= PROBLEM DESCRIPTION =
Pull out each line of the rows below that contains the string "size", and copy those lines. Case counts when matching.

##### SOURCE DATA

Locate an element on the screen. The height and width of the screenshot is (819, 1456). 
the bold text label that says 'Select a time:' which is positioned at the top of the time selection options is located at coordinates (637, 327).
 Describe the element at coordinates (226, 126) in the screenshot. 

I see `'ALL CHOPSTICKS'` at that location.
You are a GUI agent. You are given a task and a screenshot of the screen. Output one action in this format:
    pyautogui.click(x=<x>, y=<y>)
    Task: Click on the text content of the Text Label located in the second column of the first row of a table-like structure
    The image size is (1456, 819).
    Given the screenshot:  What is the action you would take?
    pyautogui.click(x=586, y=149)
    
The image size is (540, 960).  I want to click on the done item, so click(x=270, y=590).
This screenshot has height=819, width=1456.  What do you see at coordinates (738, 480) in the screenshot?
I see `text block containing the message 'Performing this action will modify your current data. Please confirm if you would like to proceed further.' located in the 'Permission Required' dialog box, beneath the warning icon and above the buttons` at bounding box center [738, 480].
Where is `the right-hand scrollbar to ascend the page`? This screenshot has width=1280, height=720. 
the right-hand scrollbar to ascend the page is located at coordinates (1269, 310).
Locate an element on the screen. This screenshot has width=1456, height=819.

##########

= SOLUTION TO THE EXERCISE =
    The image size is (1456, 819).
The image size is (540, 960).  I want to click on the done item, so click(x=270, y=590).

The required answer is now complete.